Young people face economic ‘scarring’ from Covid, says top think tank
The coronavirus recession has dealt a double blow to young people in the UK, who are more likely to have lost their jobs amid the lockdown and now face bleak career prospects, a leading think tank has warned.
New research from the Institute for Fiscal Studies (IFS) today said the carnage in the hospitality and retail industries combined with the collapse of hiring is likely to “scar” young people’s careers.
It comes as the government promises to “build, build, build” its way out of the economic crisis caused by Covid-19. Chancellor Rishi Sunak is set to unveil plans next week to boost the economy.
UK GDP is expected to shrink by an enormous 10.2 per cent this year, according to the International Monetary Fund. The chief economist of the Bank of England this week said it could shrink by eight per cent.
The IFS said young people in particular will suffer from this drastic economic slowdown.
The think tank’s research showed that the young have become more likely in recent decades to work in low-pay sectors like hospitality and retail. The report was produced with HSBC and the data science-focused Turing Institute.
By 2019, 22 per cent of all people aged 22 to 25 working in their first full-time job after leaving education were employed in sectors effectively shut during lockdown, the IFS said.

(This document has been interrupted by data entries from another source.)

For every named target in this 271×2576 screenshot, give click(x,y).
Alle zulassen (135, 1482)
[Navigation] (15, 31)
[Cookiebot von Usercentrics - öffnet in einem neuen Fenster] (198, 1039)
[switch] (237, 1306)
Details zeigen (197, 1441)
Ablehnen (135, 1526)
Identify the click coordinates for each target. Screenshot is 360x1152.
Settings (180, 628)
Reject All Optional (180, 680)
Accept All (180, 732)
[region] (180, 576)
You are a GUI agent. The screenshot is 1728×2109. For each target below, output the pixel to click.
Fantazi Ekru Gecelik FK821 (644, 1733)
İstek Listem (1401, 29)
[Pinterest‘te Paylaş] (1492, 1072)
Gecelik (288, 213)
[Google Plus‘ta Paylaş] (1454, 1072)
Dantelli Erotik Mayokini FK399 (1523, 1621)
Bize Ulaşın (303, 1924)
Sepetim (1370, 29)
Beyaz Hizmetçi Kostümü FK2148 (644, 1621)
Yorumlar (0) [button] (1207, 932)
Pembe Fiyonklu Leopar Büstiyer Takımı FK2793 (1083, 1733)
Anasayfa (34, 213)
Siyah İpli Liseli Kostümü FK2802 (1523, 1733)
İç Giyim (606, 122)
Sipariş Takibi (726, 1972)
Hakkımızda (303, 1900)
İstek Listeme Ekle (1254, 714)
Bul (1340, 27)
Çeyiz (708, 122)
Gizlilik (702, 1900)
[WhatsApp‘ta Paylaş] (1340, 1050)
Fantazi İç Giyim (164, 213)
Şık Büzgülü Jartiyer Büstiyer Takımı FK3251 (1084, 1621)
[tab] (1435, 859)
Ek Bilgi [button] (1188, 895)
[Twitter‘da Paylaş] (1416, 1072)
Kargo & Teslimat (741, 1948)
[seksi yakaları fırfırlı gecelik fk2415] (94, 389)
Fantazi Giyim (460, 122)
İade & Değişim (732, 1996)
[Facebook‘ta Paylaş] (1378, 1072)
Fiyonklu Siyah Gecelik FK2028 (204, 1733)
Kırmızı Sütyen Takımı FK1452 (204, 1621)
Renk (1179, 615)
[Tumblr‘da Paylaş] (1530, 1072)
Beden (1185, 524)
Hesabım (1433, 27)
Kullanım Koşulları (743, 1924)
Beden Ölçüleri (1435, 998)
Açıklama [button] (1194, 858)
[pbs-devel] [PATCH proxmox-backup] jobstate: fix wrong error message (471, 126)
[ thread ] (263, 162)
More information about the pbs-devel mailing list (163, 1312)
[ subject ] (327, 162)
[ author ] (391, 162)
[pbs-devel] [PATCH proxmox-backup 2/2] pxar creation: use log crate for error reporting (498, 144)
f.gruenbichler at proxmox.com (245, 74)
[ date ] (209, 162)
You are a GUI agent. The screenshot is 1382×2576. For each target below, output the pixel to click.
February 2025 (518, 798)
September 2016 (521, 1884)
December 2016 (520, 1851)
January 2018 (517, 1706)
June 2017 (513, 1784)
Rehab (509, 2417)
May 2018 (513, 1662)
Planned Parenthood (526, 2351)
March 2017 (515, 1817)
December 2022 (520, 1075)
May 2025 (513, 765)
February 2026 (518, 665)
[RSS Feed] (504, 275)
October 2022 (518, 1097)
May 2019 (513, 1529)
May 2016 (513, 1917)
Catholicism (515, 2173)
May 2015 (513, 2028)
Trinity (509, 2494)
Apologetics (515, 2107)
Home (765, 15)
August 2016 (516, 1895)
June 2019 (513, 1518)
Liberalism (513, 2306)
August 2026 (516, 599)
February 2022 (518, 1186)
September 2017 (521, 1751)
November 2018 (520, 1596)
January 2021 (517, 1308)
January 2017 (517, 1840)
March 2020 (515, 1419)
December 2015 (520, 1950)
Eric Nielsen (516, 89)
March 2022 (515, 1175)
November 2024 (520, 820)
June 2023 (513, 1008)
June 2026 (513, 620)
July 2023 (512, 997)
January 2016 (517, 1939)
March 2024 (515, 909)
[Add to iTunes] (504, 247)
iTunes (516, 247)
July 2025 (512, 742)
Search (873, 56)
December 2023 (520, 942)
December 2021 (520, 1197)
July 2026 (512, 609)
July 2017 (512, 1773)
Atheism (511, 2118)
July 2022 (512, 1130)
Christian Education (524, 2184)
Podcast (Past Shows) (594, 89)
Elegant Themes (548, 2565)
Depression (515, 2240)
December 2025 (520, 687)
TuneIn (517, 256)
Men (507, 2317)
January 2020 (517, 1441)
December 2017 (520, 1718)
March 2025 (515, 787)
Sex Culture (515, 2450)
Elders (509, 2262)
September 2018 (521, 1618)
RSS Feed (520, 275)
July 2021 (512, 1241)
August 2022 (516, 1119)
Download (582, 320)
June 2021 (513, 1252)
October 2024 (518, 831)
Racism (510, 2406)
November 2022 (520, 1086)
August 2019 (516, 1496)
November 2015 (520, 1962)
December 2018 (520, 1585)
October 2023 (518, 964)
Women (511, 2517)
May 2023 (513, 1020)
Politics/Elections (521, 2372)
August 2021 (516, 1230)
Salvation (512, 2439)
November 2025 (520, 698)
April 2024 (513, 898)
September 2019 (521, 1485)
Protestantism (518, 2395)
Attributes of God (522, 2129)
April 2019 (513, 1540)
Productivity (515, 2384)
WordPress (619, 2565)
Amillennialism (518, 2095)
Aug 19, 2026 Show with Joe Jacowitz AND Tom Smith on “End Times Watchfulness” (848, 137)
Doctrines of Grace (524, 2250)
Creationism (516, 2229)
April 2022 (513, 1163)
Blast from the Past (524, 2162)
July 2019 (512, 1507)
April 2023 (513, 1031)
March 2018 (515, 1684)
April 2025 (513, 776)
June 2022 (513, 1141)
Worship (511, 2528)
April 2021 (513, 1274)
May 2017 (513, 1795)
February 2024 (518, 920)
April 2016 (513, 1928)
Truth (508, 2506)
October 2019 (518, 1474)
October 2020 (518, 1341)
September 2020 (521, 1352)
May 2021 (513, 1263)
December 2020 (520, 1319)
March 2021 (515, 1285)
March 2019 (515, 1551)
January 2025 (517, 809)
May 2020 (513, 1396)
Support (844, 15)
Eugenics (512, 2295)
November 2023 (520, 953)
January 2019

Unemployment ‘very damaging’ to careers
Young people have also increasingly relied on getting new jobs to increase their earnings in recent decades, the report said. Therefore as hiring has dried up amid the coronavirus lockdown, their chances of wage growth have been severely curtailed.
Roughly 28 per of wage growth in the first five years of the careers of people born in the 1970s could be attributed to moving to a better-paid job as opposed to promotion. This had risen to 50 per cent or more among people born in the 1980s, the report said.
IFS economist Agnes Norris Keiller told City A.M. that technological change has been a key factor.
“In the past for workers at the start of their career quite a few of them went into say manufacturing, quite a few of them went into back office administrative work, which are the type of jobs that have basically just become much less common,” she said.
Norris Keiller said the big worry is that the pandemic causes a surge in youth unemployment.
“We know that unemployment at any stage in your career is very damaging,” she said. “But particularly at the early part of your career in normal times that’s when you see people achieving the fastest rates of pay growth.”
IFS says young people must be a priority
Government support schemes, such as the furlough programme, have helped many young people during the pandemic.
But the IFS, an influential think tank that analyses taxes and spending, said the Treasury should focus on young people in particular with its economic policies over the coming months.
The government did not respond to requests for comment.
Labour’s Cat Smith, shadow minister for young people, said the government has ignored young people in recent years.
“After a decade of austerity, young people are facing surging housing prices, stagnating wages, and rising student debt,” she said.
“The government must use next week to introduce a ‘back to work Budget’ which preserves those jobs, creates new jobs and provides job guarantees for young people to prevent long term unemployment.”
The IFS said that some jobs are bound to return as the coronavirus lockdown is lifted. But it said there is a great deal of uncertainty around the hospitality and retail sectors.
Norris Keiller said the crucial factor “is to do with people’s confidence in terms of how safe the general public are going to feel going out and going to these restaurants and cafes”.